However, all these applications need a reliable and fast (really fast) recognition system. Existing gesture recognition systems can be fundamentally divided into two main categories: first - where special physical devices are used, such as smart gloves or other on-body sensors; second - visual recognition using various types of cameras. Most of those solutions need additional hardware or rely on classical computer vision techniques. Hence, that is the fast solution, but it's pretty hard to add custom gestures or even motion ones. The answer we found is MediaPipe Hands that was used for this project.

Overall project structure

To create the proof of concept for the stated idea, a Ryze Tello quadcopter was used as a UAV. This drone has an open Python SDK, which greatly simplified the development of the program. However, it also has technical limitations that do not allow it to run gesture recognition on the drone itself (yet). For this purpose a regular PC or Mac was used. The video stream from the drone and commands to the drone are transmitted via regular WiFi, so no additional equipment was needed. 

To make the program structure as plain as possible and add the opportunity for easily adding gestures, the program architecture is modular, with a control module and a gesture recognition module. 

Scheme that shows overall project structure and how videostream data from the drone is processed

Figure 2: Scheme that shows overall project structure and how videostream data from the drone is processed

The application is divided into two main parts: gesture recognition and drone controller. Those are independent instances that can be easily modified. For example, to add new gestures or change the movement speed of the drone.

Video stream is passed to the main program, which is a simple script with module initialisation, connections, and typical for the hardware while-true cycle. Frame for the videostream is passed to the gesture recognition module. After getting the ID of the recognised gesture, it is passed to the control module, where the command is sent to the UAV. Alternatively, the user can control a drone from the keyboard in a more classical manner.

So, you can see that the gesture recognition module is divided into keypoint detection and gesture classifier. Exactly the bunch of the MediaPipe key point detector along with the custom gesture classification model distinguishes this gesture recognition system from most others.

Gesture recognition with MediaPipe

Utilizing MediaPipe Hands is a winning strategy not only in terms of speed, but also in flexibility. MediaPipe already has a simple gesture recognition calculator that can be inserted into the pipeline. However, we needed a more powerful solution with the ability to quickly change the structure and behaviour of the recognizer. To do so and classify gestures, the custom neural network was created with 4 Fully-Connected layers and 1 Softmax layer for classification.

Figure 3: Scheme that shows the structure of classification neural network

Figure 3: Scheme that shows the structure of classification neural network

This simple structure gets a vector of 2D coordinates as an input and gives the ID of the classified gesture. 

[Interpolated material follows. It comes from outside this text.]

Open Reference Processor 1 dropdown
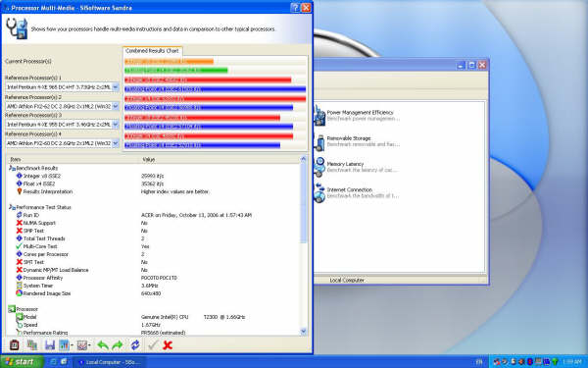Image resolution: width=588 pixels, height=368 pixels. pos(116,87)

Instead of using cumbersome segmentation models with a more algorithmic recognition process, a simple neural network can easily handle such tasks. Recognising gestures by keypoints, which is a simple vector with 21 points` coordinates, takes much less data and time. What is more critical, new gestures can be easily added because model retraining tasks take much less time than the algorithmic approach.

To train the classification model, dataset with keypoints` normalised coordinates and ID of a gesture was used. The numerical characteristic of the dataset was that:

  • 3 gestures with 300+ examples (basic gestures)
  • 5 gestures with 40 -150 examples 

All data is a vector of x, y coordinates that contain small tilt and different shapes of hand during data collection.

Figure 4: Confusion matrix and classification report for classification

Figure 4: Confusion matrix and classification report for classification

We can see from the classification report that the precision of the model on the test dataset (this is 30% of all data) demonstrated almost error-free for most classes, precision > 97% for any class. Due to the simple structure of the model, excellent accuracy can be obtained with a small number of examples for training each class. After conducting several experiments, it turned out that we just needed the dataset with less than 100 new examples for good recognition of new gestures. What is more important, we don’t need to retrain the model for each motion in different illumination because MediaPipe takes over all the detection work.

Figure 5: [GIF] Test that demonstrates how fast classification network can distinguish newly trained gestures using the information from MediaPipe hand detector

Figure 5: [GIF] Test that demonstrates how fast classification network can distinguish newly trained gestures using the information from MediaPipe hand detector

From gestures to movements

To control a drone, each gesture should represent a command for a drone. Well, the most excellent part about Tello is that it has a ready-made Python API to help us do that without explicitly controlling motors hardware. We just need to set each gesture ID to a command.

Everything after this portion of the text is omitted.